2014-04-14 05:27:00 | ノンジャンル
「だって、オレ…夜中に起こさたことがあるんだ、トイレに付いてきて欲しいって」
「あっ古賀、誰にも言わないでくれって頼んだのに」
 氷河が頬を染め、猛抗議した。
「どうして、トイレになんか…」
 そこで、瞬は言葉を切った。
 氷河は大の怪談嫌いであった。
 ユーレイの話に怯える。
 同じ冥界繋がりでも、冥闘士(スペクター)たちなら殴り直せるが、霊はそういうわけにはいかないと、ただひたすら怯える。
 その氷河が、この学園のある富士の青木ヶ原樹海が、日本で有数の心霊スポットであることを知ってしまった。
 今でこそ落ち着いたが、少しの物の影にも、確かに氷河は怯えていたときがあった。
「なーんだ、それでか…」
 瞬が笑った。
「なーんだって――ここにも出るんだろう?」
 氷河は左右を伺い、瞬の耳許に囁いた。
「出るって。
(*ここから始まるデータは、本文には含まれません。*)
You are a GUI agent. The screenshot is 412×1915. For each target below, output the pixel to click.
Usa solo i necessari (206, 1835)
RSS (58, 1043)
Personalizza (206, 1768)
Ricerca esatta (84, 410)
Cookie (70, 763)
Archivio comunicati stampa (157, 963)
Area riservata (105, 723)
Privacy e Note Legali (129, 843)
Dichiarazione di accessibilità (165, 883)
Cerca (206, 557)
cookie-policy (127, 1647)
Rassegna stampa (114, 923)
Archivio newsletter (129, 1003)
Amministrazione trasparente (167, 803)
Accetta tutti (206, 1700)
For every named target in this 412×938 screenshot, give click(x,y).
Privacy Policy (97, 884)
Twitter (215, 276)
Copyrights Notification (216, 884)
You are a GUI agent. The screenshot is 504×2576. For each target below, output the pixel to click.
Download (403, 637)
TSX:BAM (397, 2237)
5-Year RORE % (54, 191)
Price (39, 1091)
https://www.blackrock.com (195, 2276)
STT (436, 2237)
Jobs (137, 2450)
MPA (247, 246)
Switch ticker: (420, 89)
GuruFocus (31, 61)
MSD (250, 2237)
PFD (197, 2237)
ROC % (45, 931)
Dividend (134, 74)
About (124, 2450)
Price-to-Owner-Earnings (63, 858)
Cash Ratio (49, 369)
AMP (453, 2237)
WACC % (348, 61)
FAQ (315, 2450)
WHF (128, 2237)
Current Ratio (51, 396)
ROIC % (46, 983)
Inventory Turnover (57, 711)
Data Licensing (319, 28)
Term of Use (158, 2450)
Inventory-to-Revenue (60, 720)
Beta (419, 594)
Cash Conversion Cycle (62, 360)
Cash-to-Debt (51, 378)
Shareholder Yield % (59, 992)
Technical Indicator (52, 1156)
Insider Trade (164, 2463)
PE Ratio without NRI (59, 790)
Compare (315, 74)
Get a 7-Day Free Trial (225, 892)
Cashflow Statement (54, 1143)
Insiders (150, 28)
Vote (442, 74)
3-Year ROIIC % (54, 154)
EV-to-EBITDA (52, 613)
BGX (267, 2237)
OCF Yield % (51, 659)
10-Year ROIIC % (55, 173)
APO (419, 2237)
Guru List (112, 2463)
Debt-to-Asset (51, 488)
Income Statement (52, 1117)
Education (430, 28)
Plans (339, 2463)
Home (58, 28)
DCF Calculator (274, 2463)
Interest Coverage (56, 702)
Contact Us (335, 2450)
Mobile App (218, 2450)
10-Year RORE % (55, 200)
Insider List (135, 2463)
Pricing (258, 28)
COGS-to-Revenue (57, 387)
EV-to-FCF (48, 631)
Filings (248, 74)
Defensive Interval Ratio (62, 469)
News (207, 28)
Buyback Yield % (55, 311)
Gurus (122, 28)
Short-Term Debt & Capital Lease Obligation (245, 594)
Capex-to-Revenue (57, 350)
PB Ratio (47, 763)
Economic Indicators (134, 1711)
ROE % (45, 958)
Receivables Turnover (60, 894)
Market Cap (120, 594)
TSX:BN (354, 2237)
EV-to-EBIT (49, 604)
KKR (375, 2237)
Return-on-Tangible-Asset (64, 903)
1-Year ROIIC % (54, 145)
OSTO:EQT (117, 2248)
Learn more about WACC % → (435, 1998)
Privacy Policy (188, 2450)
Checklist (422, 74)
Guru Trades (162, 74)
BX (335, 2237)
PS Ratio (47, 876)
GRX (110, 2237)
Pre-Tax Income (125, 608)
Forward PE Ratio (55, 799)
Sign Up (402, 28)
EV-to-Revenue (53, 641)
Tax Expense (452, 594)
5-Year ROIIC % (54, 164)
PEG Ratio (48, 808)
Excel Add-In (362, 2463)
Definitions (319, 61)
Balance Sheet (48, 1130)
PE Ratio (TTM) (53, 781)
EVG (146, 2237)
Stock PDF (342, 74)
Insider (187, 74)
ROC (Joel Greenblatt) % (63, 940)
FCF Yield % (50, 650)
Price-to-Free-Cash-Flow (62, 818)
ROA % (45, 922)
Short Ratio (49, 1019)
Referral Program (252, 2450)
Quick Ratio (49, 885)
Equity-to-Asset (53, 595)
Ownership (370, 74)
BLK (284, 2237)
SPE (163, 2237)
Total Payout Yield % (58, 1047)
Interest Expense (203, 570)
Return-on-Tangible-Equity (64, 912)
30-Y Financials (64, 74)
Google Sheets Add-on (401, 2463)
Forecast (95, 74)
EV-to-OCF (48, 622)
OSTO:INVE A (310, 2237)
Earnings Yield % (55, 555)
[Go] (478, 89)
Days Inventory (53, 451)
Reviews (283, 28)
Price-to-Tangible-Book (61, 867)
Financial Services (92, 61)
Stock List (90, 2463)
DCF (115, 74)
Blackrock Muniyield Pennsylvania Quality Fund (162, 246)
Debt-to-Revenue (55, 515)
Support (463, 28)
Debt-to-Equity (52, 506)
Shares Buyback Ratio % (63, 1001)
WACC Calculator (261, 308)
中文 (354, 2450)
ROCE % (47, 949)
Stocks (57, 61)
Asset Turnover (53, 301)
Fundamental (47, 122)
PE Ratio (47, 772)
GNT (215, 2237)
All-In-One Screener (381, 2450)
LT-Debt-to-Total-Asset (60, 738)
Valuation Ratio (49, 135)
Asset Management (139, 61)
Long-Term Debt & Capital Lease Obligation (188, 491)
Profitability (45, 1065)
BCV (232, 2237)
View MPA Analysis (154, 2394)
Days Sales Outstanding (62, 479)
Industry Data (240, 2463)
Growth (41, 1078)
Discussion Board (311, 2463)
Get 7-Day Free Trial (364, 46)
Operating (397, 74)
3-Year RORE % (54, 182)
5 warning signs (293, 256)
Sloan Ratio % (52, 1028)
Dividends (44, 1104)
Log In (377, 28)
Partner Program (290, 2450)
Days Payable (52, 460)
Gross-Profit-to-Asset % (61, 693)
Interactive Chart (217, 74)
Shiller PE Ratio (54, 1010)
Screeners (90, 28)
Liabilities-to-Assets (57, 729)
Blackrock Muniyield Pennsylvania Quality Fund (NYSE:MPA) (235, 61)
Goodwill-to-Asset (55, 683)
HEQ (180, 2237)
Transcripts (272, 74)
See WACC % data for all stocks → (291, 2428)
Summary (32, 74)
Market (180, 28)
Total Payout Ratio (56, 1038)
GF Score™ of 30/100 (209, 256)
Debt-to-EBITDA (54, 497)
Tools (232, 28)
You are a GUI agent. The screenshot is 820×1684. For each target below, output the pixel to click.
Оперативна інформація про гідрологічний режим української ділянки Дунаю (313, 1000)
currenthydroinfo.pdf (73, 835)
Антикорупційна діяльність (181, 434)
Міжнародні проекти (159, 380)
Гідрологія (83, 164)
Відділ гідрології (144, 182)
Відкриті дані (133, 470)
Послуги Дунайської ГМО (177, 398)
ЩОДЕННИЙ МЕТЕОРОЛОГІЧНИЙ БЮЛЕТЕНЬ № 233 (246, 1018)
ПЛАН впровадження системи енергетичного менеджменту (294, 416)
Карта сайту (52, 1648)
なにが?」
 氷河が兄に操られているわけではないと知り、瞬は機嫌を直した。
「ほら、夜中に…白い…ほら…」
 それは夏頃から、囁かれ始めた噂であった。
 深夜、この浴場から水音がし、覗くと誰も居ないという、典型的な検証の目撃談が上り、学校の調べでも確かに湯を落とし、乾燥している筈のタイルが、ある一部分だけ濡れていた、という報告が上がったことがあった。
 学校はイタズラと決めつけたが、氷河の震えは止まらなかった。
 それ以来、氷河は一人での入浴は避けるようになっていた。